OpenAI lance son premier appareil physique : un mini-clavier pour les développeurs

Un clavier pour développeurs

 
OpenAI vient de sortir son tout premier appareil physique. Pas l’objet grand public que tout le monde attend, mais un mini-clavier à 230 dollars réservé aux développeurs de Codex.

OpenAI vend désormais du matériel. Depuis mercredi, l’entreprise de Sam Altman prend les commandes du Codex Micro, un petit boîtier à touches facturé 230 dollars (environ 200 euros hors taxes). L’appareil grand public promis par l’entreprise attendra : on a ici affaire à un accessoire de niche, pensé pour les développeurs qui utilisent Codex, l’IA de codage maison.

Le Codex Micro a été conçu avec Work Louder, un fabricant de claviers mécaniques connu pour ses macro-pads personnalisables destinés aux créateurs et aux développeurs. Concrètement, c’est un boîtier carré qui se pose à côté du clavier habituel et ajoute des touches configurables pour lancer des actions Codex courantes. OpenAI n’est pas partie d’une feuille blanche : selon The New Stack, l’appareil reprend le châssis du Creator Micro 2 de Work Louder, adapté par logiciel.

On y trouve treize touches mécaniques (cliquetantes ou silencieuses, au choix), un potentiomètre, un petit joystick et une connexion en USB-C ou Bluetooth. L’entreprise l’a dévoilé sur son compte OpenAI Developers.
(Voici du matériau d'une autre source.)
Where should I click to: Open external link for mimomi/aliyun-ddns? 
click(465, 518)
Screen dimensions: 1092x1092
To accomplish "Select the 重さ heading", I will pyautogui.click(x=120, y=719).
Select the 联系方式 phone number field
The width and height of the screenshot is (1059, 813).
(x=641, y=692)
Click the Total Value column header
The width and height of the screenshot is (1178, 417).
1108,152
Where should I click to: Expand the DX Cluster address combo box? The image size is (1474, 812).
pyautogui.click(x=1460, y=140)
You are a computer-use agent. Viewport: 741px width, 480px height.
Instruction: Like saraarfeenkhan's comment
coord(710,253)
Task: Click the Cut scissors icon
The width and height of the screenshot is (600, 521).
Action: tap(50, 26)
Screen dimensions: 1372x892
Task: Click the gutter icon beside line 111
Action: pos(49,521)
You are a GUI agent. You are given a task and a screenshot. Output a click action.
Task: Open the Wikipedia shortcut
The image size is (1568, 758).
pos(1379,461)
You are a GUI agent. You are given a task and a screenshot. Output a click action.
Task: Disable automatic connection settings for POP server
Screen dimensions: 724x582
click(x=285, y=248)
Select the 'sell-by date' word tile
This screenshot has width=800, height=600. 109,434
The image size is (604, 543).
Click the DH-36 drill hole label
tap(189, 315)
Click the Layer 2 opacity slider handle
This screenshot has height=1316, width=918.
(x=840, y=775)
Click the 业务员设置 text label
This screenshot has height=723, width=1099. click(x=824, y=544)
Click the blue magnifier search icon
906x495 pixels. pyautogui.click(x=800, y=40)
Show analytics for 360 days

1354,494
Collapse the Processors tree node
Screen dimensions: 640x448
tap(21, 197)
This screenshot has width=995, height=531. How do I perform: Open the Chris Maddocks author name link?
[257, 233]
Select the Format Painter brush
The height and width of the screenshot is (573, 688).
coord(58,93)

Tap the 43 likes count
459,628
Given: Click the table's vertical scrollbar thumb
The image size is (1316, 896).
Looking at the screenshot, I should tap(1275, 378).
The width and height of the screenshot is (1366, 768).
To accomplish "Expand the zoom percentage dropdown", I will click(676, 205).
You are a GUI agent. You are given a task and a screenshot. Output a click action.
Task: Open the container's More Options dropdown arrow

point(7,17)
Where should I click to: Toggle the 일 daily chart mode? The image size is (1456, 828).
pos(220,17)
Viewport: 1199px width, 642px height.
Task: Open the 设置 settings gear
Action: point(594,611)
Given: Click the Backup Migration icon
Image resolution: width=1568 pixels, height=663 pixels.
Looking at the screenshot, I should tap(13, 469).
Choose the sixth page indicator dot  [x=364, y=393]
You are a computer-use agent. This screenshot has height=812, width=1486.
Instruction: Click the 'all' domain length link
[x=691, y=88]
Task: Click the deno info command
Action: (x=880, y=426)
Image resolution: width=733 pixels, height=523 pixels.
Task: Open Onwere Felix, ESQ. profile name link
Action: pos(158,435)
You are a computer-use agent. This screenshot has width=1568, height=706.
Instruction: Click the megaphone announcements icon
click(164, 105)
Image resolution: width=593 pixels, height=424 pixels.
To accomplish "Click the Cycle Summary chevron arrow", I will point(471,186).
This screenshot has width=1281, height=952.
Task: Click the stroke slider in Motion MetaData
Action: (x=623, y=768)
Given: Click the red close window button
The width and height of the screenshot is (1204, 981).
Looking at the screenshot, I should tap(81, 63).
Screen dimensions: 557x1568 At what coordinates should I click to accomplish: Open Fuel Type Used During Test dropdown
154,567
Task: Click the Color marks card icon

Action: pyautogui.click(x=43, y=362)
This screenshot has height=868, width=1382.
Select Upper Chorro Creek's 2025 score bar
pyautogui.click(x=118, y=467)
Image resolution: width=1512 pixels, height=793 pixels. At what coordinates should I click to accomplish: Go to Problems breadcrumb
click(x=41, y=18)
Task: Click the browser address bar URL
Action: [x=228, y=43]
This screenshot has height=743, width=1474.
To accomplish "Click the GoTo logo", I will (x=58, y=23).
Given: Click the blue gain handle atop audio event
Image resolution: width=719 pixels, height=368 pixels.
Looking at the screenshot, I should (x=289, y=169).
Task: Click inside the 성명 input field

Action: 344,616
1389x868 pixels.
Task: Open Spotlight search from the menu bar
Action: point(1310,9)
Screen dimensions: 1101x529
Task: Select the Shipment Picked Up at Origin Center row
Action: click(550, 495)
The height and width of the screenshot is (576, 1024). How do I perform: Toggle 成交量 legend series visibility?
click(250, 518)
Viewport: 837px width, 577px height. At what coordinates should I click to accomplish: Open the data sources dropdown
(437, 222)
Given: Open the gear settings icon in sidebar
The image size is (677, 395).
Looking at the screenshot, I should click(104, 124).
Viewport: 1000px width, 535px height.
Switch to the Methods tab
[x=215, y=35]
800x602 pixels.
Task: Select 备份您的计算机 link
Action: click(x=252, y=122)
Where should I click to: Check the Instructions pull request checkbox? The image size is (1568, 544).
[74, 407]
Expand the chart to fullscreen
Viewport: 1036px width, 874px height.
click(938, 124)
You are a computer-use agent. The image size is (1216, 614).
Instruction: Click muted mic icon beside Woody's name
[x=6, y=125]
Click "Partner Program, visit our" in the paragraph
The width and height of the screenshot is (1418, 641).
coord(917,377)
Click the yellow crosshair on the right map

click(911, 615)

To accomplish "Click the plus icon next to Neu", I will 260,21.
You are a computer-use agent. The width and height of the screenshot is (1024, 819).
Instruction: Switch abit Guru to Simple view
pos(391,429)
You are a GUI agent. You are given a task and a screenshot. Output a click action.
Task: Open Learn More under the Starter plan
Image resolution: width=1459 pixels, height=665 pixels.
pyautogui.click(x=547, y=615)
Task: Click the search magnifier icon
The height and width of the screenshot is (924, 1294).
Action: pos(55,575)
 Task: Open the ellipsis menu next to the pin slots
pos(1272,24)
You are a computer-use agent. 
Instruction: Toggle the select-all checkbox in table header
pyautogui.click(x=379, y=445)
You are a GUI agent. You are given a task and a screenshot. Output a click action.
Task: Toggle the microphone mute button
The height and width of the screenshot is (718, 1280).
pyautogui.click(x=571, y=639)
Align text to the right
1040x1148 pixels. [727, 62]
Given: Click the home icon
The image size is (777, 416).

Des touches qui s’allument selon l’état de l’agent

La vraie trouvaille, ce sont les « Agent Keys ». Six touches du haut changent de couleur selon l’état des agents IA lancés dans Codex : bleu quand l’agent réfléchit, jaune quand il attend une validation, vert quand la tâche est terminée, rouge en cas d’erreur. Un appui sélectionne l’agent concerné, un double appui le ramène au premier plan. OpenAI a aussi ajouté un potentiomètre pour régler la profondeur de raisonnement de Codex et une touche pour dicter à la voix. Le joystick, lui, bascule d’un agent à l’autre et déclenche des actions courantes, comme relire une proposition de code ou corriger un bug.

Le pari reste peu risqué pour OpenAI. Un macro-pad, c’est à peu près le matériel le plus simple qu’une entreprise de logiciel puisse sortir, et c’est Work Louder qui gère la fabrication. La recette a déjà marché ailleurs : les StreamDeck d’Elgato se sont imposés chez les streamers Twitch, au point que la marque en a fait sa spécialité. En s’appuyant sur un clavier existant, OpenAI teste à moindres frais l’appétit des développeurs pour des contrôles physiques dédiés à l’IA. Le public visé grossit vite : Codex approche des 9 millions d’utilisateurs selon The New Stack, alors qu’OpenAI et Anthropic se livrent une bataille féroce sur le terrain du code. La semaine dernière, l’entreprise a d’ailleurs fondu Codex dans l’application ChatGPT, cohérent avec sa volonté de tout regrouper dans un seul logiciel.

OpenAI n’est pas seul sur ce terrain. Microsoft avait ajouté une touche Copilot dédiée à certains claviers Windows début 2024. C’était un simple bouton pour invoquer l’IA, quand le Codex Micro propose une surface de contrôle bien plus large.

Le vrai appareil grand public, c’est pour plus tard

Ce clavier n’est pas l’objet que tout le monde attend. OpenAI prépare un appareil grand public dopé à ChatGPT, décrit comme une enceinte connectée mobile dont certaines parties pourraient se déplacer seules. Ce projet, autrement plus ambitieux, pourrait se heurter à la plainte d’Apple, qui accuse OpenAI d’espionnage industriel après le départ d’anciens salariés vers la start-up. Une accusation qu’OpenAI rejette en bloc.